My Story

Growing Up

I'm from Vincennes, a small town right outside Paris. My parents are both physicians — I grew up around medicine, with constant conversations about patients, diagnoses, and how the body works. I played competitive tennis through most of my childhood and spent a lot of time doing math — two things that shaped how I think.

When smartphones came out I got hooked on technology. My first research project was trying to hack Touch ID — lifting fingerprints off glass and casting silicone molds to bypass Apple's biometric security. I also started studying photography young, drawn to observing and capturing the world around me — something I never stopped doing.

At sixteen I left for a year as an exchange student at Arlington High School in Massachusetts. I spoke English but not fluently, didn't know anyone, and had to figure everything out on my own. It was a step in the dark — but the American system turned out to be completely different from what I knew. I could pick the classes I cared about: AP sciences, American history, photography. In physics we built motor cars and paper bridges instead of solving textbook problems. I went to football games on Friday nights, joined the school tennis team, and learned to be on my own. I came back knowing I wanted to go to college in the US.

Tennis
First research project
Arlington graduation

Chicago

The five years I spent at the University of Chicago were the most formative of my life. B.S. and M.S. in Computational and Applied Mathematics, B.A. in Statistics. Hard classes, late nights, people who pushed me to go beyond what I thought I was capable of. I loved it.

I started working early — TAing, grading, interning every summer. My coursework pulled me deeper into data science and statistical learning. During my master's I did research at the SAND Lab on adversarial machine learning and biometric security, which led to a publication at CHI 2021. Earlier I had worked on 3D signal processing applied to marine biology. By the end, I knew I wanted to apply computational methods to real-world problems.

Graduation day
Biking by the skyline
Lake Michigan

Work

Growing up around physicians, then studying applied math and doing biomedical research — clinical AI was where it all converged. After graduating I joined Anumana in Boston, one of the leading cardiovascular AI companies, spun out of Mayo Clinic. The work spans a wide range of cardiac conditions — from the common (atherosclerotic disease, heart failure, reduced ejection fraction) to the rare (cardiac amyloidosis, aortic stenosis, long COVID complications) — all detected from standard 12-lead ECGs using deep learning.

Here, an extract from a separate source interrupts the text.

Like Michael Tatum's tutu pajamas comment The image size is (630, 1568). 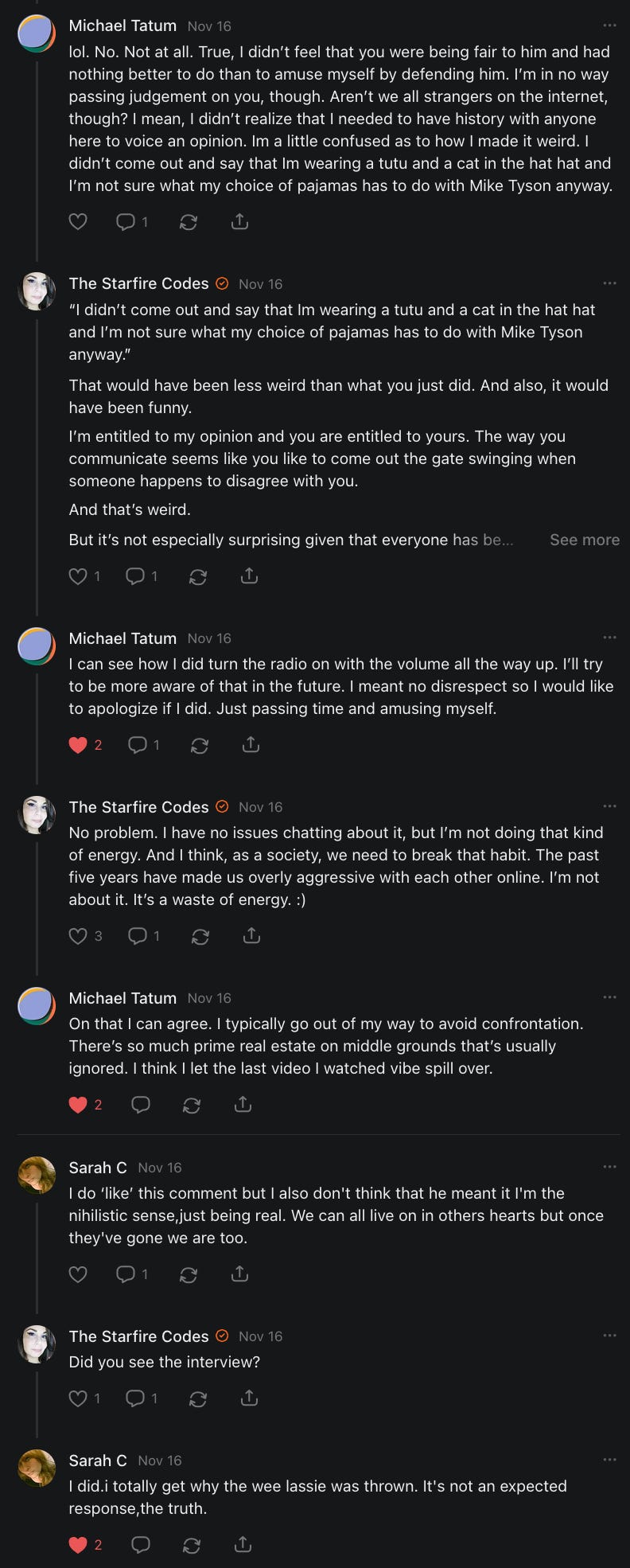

Across two companies, I worked on major pharma partnerships — Pfizer, Novartis, AstraZeneca — and with clinical teams at Mayo Clinic and hospitals across Europe. At Anumana, the Pfizer collaboration on amyloidosis detection led to an FDA Breakthrough Device Designation. I built coronary disease risk models with Novartis from multi-site hospital data and developed NLP pipelines deployed alongside a Mayo Clinic clinical trial. At Idoven in Madrid, I led data science on the AstraZeneca partnership, validating models across European and US hospital sites. Every project meant different data, a different clinical question, a different regulatory path — but the through-line was always the same: building algorithms that help detect disease earlier.

The details are on the work page.

Presenting
ESC Digital & AI

Outside of Work

The competitive tennis turned into distance running — a first marathon in Chicago with no real plan, then gradually getting serious about it. The photography turned into film cameras and travel. Both stuck.